#### Problem to work on:
Reproduce the records below, swapping every "Where should I click to" for "Where do I click to" and leaving all other text unchanged.

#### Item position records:

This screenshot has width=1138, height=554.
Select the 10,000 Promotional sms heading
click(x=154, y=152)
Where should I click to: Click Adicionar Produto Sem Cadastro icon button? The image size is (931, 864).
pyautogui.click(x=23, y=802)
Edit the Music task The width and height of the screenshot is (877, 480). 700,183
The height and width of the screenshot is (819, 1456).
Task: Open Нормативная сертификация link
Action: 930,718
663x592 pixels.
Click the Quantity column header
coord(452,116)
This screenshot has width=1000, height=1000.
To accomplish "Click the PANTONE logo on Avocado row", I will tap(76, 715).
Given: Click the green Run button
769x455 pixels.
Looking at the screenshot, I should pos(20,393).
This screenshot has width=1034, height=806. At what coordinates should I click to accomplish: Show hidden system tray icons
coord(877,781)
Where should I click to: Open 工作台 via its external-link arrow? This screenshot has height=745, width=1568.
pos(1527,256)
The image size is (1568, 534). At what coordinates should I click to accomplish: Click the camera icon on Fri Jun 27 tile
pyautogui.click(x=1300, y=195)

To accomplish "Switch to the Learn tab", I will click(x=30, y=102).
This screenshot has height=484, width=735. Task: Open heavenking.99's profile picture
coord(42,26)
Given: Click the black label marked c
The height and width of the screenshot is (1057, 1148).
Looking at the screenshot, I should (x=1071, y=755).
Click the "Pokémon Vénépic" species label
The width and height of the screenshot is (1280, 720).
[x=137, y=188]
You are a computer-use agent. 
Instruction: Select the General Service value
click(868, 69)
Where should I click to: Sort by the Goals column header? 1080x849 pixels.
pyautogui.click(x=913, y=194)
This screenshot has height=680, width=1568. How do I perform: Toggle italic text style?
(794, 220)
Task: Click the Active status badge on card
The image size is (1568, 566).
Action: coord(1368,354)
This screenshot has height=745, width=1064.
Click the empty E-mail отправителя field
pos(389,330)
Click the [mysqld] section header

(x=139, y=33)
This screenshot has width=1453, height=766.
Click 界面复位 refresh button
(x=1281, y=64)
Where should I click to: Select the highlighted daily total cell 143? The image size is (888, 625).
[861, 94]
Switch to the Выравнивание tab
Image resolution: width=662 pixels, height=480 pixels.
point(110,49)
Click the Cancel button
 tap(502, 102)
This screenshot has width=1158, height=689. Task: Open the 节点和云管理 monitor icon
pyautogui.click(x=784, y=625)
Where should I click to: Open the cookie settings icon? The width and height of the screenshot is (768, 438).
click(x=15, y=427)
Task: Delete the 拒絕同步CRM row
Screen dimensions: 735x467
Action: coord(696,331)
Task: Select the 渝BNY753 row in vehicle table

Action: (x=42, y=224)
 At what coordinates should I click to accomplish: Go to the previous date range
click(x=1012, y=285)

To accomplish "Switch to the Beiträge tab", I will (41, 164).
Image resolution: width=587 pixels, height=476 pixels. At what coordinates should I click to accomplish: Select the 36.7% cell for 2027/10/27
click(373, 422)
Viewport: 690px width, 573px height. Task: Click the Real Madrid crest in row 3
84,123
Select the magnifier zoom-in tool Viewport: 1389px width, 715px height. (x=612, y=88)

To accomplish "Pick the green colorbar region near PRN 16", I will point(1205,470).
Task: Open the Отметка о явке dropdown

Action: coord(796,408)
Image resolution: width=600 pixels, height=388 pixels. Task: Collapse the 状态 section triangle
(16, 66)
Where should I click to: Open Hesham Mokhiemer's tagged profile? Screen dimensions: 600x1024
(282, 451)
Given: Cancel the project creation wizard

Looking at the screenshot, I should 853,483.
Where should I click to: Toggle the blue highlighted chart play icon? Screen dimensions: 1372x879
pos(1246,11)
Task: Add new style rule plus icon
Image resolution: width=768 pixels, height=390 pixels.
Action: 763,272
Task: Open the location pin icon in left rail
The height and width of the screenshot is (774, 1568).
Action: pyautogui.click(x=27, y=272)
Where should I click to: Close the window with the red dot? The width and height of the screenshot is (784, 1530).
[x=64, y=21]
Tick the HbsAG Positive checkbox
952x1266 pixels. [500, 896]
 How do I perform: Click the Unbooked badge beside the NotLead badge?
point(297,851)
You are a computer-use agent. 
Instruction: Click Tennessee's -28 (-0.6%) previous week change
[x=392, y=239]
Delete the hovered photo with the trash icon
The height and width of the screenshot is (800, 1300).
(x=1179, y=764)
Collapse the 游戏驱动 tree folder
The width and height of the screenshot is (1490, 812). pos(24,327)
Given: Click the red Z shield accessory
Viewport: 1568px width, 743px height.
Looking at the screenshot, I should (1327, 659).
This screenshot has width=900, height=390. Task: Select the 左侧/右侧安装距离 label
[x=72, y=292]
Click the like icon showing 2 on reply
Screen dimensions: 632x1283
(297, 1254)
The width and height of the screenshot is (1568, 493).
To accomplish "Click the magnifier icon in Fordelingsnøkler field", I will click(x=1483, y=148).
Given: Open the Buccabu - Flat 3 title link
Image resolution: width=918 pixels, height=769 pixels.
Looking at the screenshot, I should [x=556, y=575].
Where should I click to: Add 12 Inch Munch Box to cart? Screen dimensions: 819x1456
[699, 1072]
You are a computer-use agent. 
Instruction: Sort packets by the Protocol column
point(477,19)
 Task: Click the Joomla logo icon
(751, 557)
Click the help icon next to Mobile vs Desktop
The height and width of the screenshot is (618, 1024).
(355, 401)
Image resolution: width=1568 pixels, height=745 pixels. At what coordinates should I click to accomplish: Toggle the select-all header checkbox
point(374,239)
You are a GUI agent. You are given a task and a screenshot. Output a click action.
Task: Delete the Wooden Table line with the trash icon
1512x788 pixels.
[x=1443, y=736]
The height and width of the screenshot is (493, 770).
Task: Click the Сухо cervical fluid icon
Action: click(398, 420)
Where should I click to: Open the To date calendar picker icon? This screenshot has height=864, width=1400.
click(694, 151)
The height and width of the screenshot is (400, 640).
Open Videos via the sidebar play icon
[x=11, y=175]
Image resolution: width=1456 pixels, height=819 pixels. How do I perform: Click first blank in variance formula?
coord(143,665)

#### Exercise result:
This screenshot has width=1138, height=554.
Select the 10,000 Promotional sms heading
click(x=154, y=152)
Where do I click to: Click Adicionar Produto Sem Cadastro icon button? The image size is (931, 864).
pyautogui.click(x=23, y=802)
Edit the Music task The width and height of the screenshot is (877, 480). 700,183
The height and width of the screenshot is (819, 1456).
Task: Open Нормативная сертификация link
Action: 930,718
663x592 pixels.
Click the Quantity column header
coord(452,116)
This screenshot has width=1000, height=1000.
To accomplish "Click the PANTONE logo on Avocado row", I will tap(76, 715).
Given: Click the green Run button
769x455 pixels.
Looking at the screenshot, I should pos(20,393).
This screenshot has width=1034, height=806. At what coordinates should I click to accomplish: Show hidden system tray icons
coord(877,781)
Where do I click to: Open 工作台 via its external-link arrow? This screenshot has height=745, width=1568.
pos(1527,256)
The image size is (1568, 534). At what coordinates should I click to accomplish: Click the camera icon on Fri Jun 27 tile
pyautogui.click(x=1300, y=195)

To accomplish "Switch to the Learn tab", I will click(x=30, y=102).
This screenshot has height=484, width=735. Task: Open heavenking.99's profile picture
coord(42,26)
Given: Click the black label marked c
The height and width of the screenshot is (1057, 1148).
Looking at the screenshot, I should (x=1071, y=755).
Click the "Pokémon Vénépic" species label
The width and height of the screenshot is (1280, 720).
[x=137, y=188]
You are a computer-use agent. 
Instruction: Select the General Service value
click(868, 69)
Where do I click to: Sort by the Goals column header? 1080x849 pixels.
pyautogui.click(x=913, y=194)
This screenshot has height=680, width=1568. How do I perform: Toggle italic text style?
(794, 220)
Task: Click the Active status badge on card
The image size is (1568, 566).
Action: coord(1368,354)
This screenshot has height=745, width=1064.
Click the empty E-mail отправителя field
pos(389,330)
Click the [mysqld] section header

(x=139, y=33)
This screenshot has width=1453, height=766.
Click 界面复位 refresh button
(x=1281, y=64)
Where do I click to: Select the highlighted daily total cell 143? The image size is (888, 625).
[861, 94]
Switch to the Выравнивание tab
Image resolution: width=662 pixels, height=480 pixels.
point(110,49)
Click the Cancel button
 tap(502, 102)
This screenshot has width=1158, height=689. Task: Open the 节点和云管理 monitor icon
pyautogui.click(x=784, y=625)
Where do I click to: Open the cookie settings icon? The width and height of the screenshot is (768, 438).
click(x=15, y=427)
Task: Delete the 拒絕同步CRM row
Screen dimensions: 735x467
Action: coord(696,331)
Task: Select the 渝BNY753 row in vehicle table

Action: (x=42, y=224)
 At what coordinates should I click to accomplish: Go to the previous date range
click(x=1012, y=285)

To accomplish "Switch to the Beiträge tab", I will (41, 164).
Image resolution: width=587 pixels, height=476 pixels. At what coordinates should I click to accomplish: Select the 36.7% cell for 2027/10/27
click(373, 422)
Viewport: 690px width, 573px height. Task: Click the Real Madrid crest in row 3
84,123
Select the magnifier zoom-in tool Viewport: 1389px width, 715px height. (x=612, y=88)

To accomplish "Pick the green colorbar region near PRN 16", I will point(1205,470).
Task: Open the Отметка о явке dropdown

Action: coord(796,408)
Image resolution: width=600 pixels, height=388 pixels. Task: Collapse the 状态 section triangle
(16, 66)
Where do I click to: Open Hesham Mokhiemer's tagged profile? Screen dimensions: 600x1024
(282, 451)
Given: Cancel the project creation wizard

Looking at the screenshot, I should 853,483.
Where do I click to: Toggle the blue highlighted chart play icon? Screen dimensions: 1372x879
pos(1246,11)
Task: Add new style rule plus icon
Image resolution: width=768 pixels, height=390 pixels.
Action: 763,272
Task: Open the location pin icon in left rail
The height and width of the screenshot is (774, 1568).
Action: pyautogui.click(x=27, y=272)
Where do I click to: Close the window with the red dot? The width and height of the screenshot is (784, 1530).
[x=64, y=21]
Tick the HbsAG Positive checkbox
952x1266 pixels. [500, 896]
 How do I perform: Click the Unbooked badge beside the NotLead badge?
point(297,851)
You are a computer-use agent. 
Instruction: Click Tennessee's -28 (-0.6%) previous week change
[x=392, y=239]
Delete the hovered photo with the trash icon
The height and width of the screenshot is (800, 1300).
(x=1179, y=764)
Collapse the 游戏驱动 tree folder
The width and height of the screenshot is (1490, 812). pos(24,327)
Given: Click the red Z shield accessory
Viewport: 1568px width, 743px height.
Looking at the screenshot, I should (1327, 659).
This screenshot has width=900, height=390. Task: Select the 左侧/右侧安装距离 label
[x=72, y=292]
Click the like icon showing 2 on reply
Screen dimensions: 632x1283
(297, 1254)
The width and height of the screenshot is (1568, 493).
To accomplish "Click the magnifier icon in Fordelingsnøkler field", I will click(x=1483, y=148).
Given: Open the Buccabu - Flat 3 title link
Image resolution: width=918 pixels, height=769 pixels.
Looking at the screenshot, I should [x=556, y=575].
Where do I click to: Add 12 Inch Munch Box to cart? Screen dimensions: 819x1456
[699, 1072]
You are a computer-use agent. 
Instruction: Sort packets by the Protocol column
point(477,19)
 Task: Click the Joomla logo icon
(751, 557)
Click the help icon next to Mobile vs Desktop
The height and width of the screenshot is (618, 1024).
(355, 401)
Image resolution: width=1568 pixels, height=745 pixels. At what coordinates should I click to accomplish: Toggle the select-all header checkbox
point(374,239)
You are a GUI agent. You are given a task and a screenshot. Output a click action.
Task: Delete the Wooden Table line with the trash icon
1512x788 pixels.
[x=1443, y=736]
The height and width of the screenshot is (493, 770).
Task: Click the Сухо cervical fluid icon
Action: click(398, 420)
Where do I click to: Open the To date calendar picker icon? This screenshot has height=864, width=1400.
click(694, 151)
The height and width of the screenshot is (400, 640).
Open Videos via the sidebar play icon
[x=11, y=175]
Image resolution: width=1456 pixels, height=819 pixels. How do I perform: Click first blank in variance formula?
coord(143,665)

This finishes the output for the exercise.